Autres avis : Je mets donc ici les avis de Yuyine et Bluebelly, qui m’ont convaincue de lire ce texte. Vous pouvez aussi lire le retour du Maki. Et enfin, celui de Phooka, qui fait référence à celui de Dup sur le même blog.

 

Sous l’ombre des étoiles est un roman de Thomas Geha. Assez court, il nous emmène à la découverte d’une planète inconnue, avec un sentiment de paix, de bienveillance et de fraternité. J’ai regretté une immersion limitée et une grande distance avec l’histoire et les personnages du fait des choix narratifs.
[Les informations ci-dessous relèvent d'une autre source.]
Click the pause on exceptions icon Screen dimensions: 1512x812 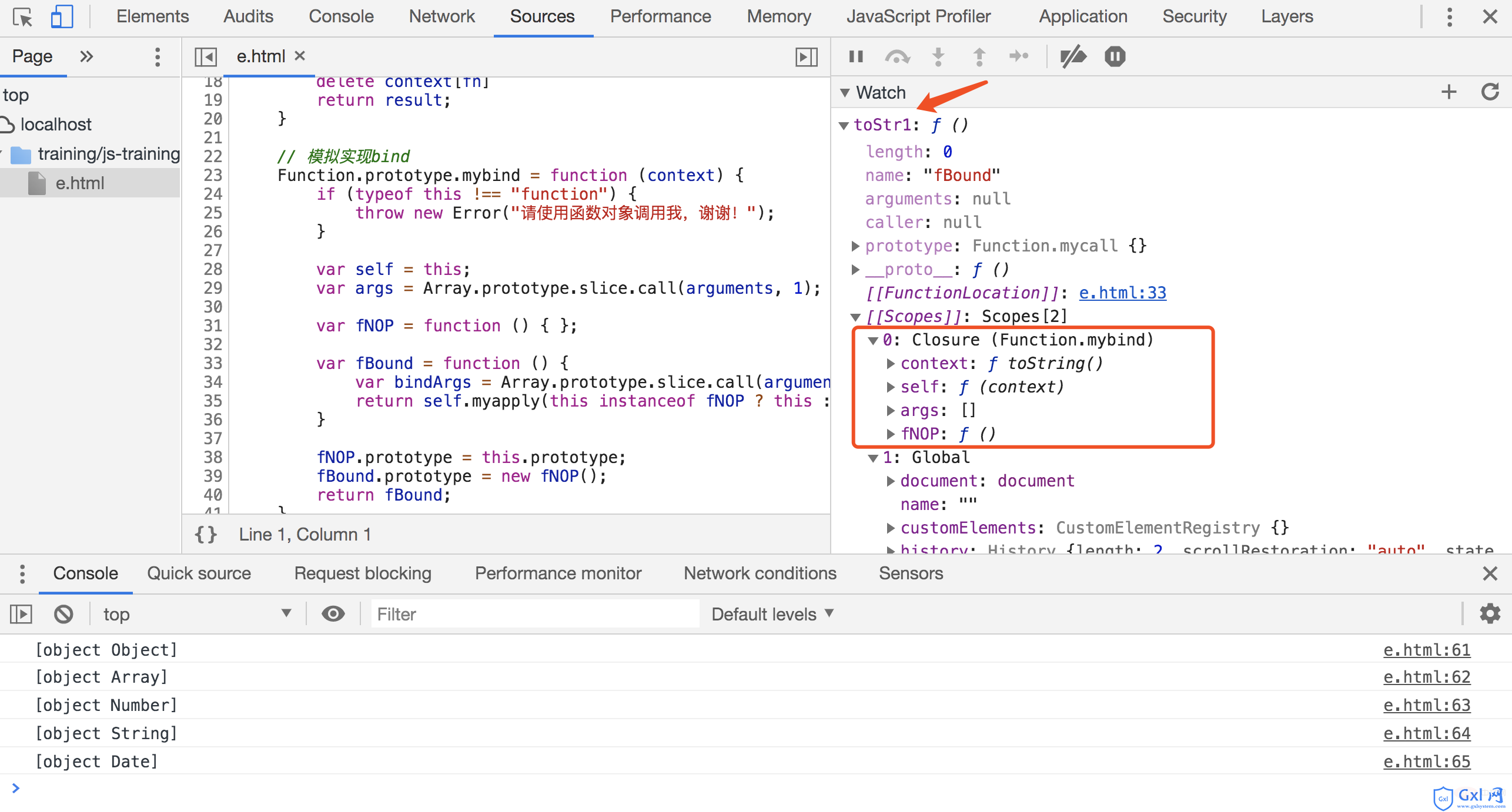pos(1116,57)
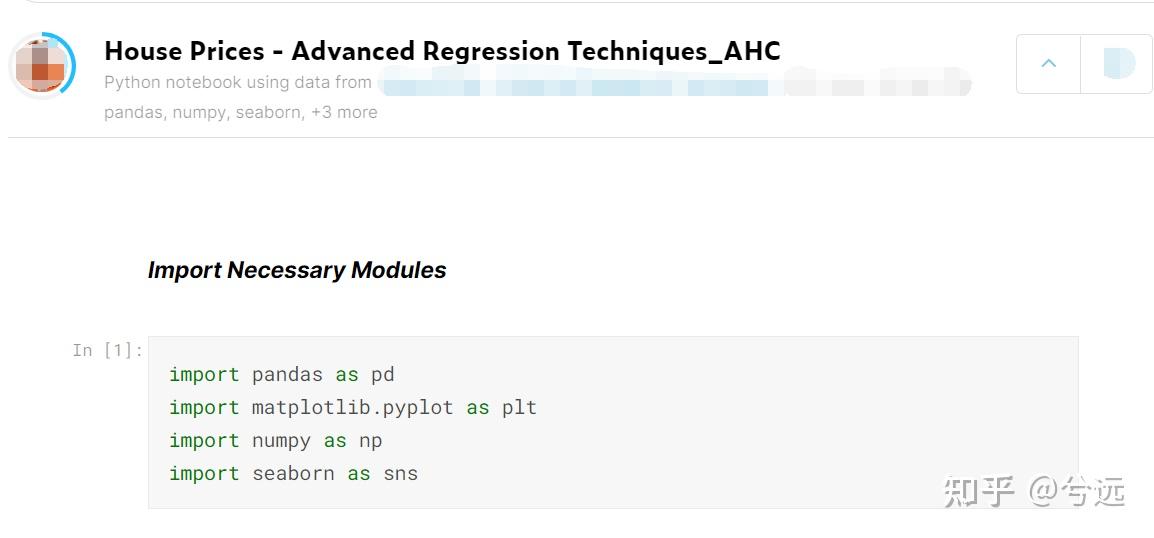Screen dimensions: 1154x538
Task: Open the House Prices notebook title
Action: [x=442, y=51]
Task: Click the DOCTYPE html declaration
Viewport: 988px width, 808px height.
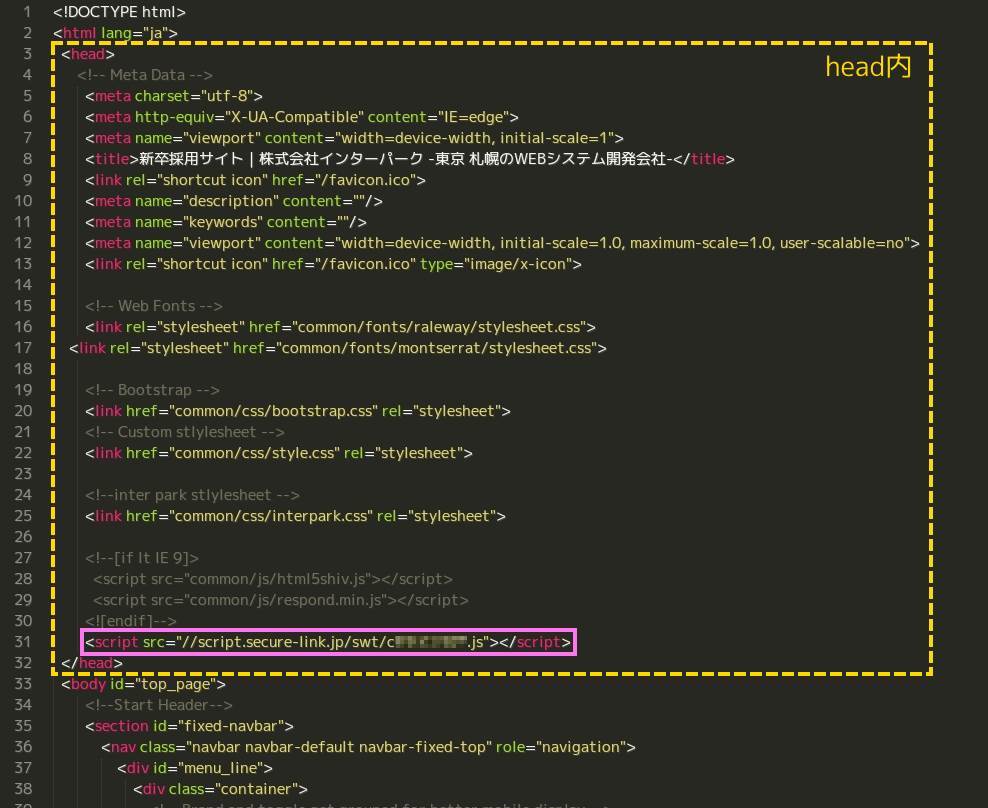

Si j’ai ressenti une petite pointe de douce naïveté qui ne m’a pas semblé toujours très crédible, ce roman plutôt feel good se lit malgré tout très bien, offrant une petite promenade tout en douceur. Et puis bon, vous allez finir par penser que je ne sais pas ce que je veux (et vous auriez raison) ! Je retiens surtout le très beau final de ce roman qui m’a touchée et surprise, et amenée à reconsidérer le texte dans son ensemble. Pendant un bon nombre de pages, je n’étais pas sûre de garder grand chose de ce texte en mémoire, mais finalement, si. Et peut-être que c’est ce qui compte, et que la magie réside ici ?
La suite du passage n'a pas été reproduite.